Penyidik dari Jaksa Agung Muda Tindak Pidana Khusus menilai tiga hakim yang menangani perkara tersebut diduga menerima suap untuk mempengaruhi putusan.
Ketiga hakim tersebut adalah Djuyamto sebagai ketua majelis hakim serta dua hakim anggota yakni Agam Syarif dan Alih Muhtarom.
Selain para hakim, penyidik juga menyeret sejumlah pihak lain yang diduga terlibat, termasuk Muhammad Arif Nuryanta yang merupakan mantan Ketua PN Jakarta Selatan serta Wahyu Gunawan yang pernah menjabat sebagai Panitera Muda di PN Jakarta Pusat.

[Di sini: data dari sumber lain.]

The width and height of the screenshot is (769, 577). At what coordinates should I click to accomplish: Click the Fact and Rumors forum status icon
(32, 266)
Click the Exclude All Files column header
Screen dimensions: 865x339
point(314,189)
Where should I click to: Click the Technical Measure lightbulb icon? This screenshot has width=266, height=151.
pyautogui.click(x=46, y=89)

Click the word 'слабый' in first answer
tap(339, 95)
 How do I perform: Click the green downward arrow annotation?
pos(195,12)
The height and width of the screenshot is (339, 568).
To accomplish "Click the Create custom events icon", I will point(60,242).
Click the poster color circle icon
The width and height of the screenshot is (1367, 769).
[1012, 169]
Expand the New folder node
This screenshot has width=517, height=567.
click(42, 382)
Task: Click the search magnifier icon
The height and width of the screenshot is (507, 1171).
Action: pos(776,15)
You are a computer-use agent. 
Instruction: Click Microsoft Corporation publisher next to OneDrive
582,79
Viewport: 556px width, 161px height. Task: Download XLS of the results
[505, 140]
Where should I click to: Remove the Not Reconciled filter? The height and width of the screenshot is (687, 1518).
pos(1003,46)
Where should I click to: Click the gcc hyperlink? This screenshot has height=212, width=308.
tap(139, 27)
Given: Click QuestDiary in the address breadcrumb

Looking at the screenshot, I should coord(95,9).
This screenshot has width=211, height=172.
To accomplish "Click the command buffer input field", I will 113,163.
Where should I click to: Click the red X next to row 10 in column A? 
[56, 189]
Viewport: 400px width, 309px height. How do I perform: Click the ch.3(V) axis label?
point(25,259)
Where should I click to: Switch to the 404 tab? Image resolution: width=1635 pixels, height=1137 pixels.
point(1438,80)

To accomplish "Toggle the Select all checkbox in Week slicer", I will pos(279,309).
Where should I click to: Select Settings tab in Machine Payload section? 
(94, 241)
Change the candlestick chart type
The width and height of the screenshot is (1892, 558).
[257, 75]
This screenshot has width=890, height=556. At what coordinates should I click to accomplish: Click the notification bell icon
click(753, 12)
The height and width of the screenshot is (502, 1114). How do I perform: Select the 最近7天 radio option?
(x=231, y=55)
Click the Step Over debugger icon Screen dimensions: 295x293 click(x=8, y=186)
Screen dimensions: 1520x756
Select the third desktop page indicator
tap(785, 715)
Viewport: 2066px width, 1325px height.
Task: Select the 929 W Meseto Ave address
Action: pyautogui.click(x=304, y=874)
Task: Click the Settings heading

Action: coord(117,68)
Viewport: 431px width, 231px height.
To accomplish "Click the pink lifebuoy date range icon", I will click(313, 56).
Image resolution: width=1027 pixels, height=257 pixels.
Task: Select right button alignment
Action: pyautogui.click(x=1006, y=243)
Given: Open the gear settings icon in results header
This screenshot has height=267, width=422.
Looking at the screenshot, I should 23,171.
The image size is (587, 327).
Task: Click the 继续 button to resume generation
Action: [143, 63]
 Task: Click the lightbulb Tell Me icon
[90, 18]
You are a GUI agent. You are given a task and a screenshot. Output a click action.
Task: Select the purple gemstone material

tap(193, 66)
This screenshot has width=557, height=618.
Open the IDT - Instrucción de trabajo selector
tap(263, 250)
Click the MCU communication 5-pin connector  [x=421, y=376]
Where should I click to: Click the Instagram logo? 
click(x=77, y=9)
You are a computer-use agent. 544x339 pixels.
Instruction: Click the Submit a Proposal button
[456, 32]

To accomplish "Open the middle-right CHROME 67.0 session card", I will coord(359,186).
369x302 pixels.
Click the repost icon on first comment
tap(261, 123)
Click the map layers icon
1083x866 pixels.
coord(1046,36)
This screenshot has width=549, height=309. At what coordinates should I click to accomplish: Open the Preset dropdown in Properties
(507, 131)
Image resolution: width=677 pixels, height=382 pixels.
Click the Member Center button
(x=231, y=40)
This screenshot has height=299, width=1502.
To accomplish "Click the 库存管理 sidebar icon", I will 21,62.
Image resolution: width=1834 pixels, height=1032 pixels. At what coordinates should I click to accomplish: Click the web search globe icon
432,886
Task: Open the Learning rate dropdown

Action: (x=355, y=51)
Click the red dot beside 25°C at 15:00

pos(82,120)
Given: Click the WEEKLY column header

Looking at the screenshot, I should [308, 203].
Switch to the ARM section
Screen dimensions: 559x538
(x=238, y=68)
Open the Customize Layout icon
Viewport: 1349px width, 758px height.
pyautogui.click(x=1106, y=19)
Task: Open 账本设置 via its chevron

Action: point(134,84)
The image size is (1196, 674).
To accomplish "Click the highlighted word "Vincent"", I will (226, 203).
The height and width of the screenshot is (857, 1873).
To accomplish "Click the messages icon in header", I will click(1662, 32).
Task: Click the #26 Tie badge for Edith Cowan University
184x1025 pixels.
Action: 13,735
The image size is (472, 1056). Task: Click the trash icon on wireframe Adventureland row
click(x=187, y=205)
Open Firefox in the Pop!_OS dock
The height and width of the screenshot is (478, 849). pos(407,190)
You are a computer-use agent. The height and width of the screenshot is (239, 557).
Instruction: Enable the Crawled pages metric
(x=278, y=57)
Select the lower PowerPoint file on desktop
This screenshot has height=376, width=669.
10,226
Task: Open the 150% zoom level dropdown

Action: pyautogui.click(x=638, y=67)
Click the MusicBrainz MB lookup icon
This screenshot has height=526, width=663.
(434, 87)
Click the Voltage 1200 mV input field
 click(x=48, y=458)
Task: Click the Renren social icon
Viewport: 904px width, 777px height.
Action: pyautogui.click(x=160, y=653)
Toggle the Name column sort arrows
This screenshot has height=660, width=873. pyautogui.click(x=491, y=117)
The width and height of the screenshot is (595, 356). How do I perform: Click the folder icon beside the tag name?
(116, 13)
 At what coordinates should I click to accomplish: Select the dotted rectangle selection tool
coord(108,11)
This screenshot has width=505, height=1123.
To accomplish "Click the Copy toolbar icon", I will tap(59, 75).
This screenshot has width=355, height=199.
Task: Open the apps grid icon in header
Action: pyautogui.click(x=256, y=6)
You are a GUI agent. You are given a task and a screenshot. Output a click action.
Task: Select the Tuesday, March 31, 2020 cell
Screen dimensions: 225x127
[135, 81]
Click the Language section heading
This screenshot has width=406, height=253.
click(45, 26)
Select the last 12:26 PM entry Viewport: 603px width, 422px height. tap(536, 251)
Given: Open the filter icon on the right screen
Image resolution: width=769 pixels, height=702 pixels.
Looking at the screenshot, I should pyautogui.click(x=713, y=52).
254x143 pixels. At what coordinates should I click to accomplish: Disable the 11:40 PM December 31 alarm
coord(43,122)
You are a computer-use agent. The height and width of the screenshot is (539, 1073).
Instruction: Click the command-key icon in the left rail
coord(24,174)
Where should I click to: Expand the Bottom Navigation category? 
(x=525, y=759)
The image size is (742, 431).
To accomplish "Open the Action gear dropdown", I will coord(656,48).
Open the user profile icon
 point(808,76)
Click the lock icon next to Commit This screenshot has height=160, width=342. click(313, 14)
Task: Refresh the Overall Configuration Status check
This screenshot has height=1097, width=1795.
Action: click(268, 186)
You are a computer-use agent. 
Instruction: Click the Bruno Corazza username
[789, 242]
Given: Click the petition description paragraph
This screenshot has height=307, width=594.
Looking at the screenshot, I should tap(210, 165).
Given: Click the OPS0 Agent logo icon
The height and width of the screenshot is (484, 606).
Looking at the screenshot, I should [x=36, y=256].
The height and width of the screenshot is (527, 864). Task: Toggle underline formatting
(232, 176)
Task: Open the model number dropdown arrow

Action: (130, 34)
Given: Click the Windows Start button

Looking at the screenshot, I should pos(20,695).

Dalam penyidikan tersebut, Kejaksaan Agung mengungkap adanya aliran dana suap yang nilainya mencapai sekitar Rp60 miliar. Dana tersebut diduga diberikan untuk memastikan putusan lepas bagi para terdakwa korporasi dalam perkara CPO tersebut. D|Red.
Baca artikel menarik lainnya dari
mediadelegasi.id di GOOGLE NEWS.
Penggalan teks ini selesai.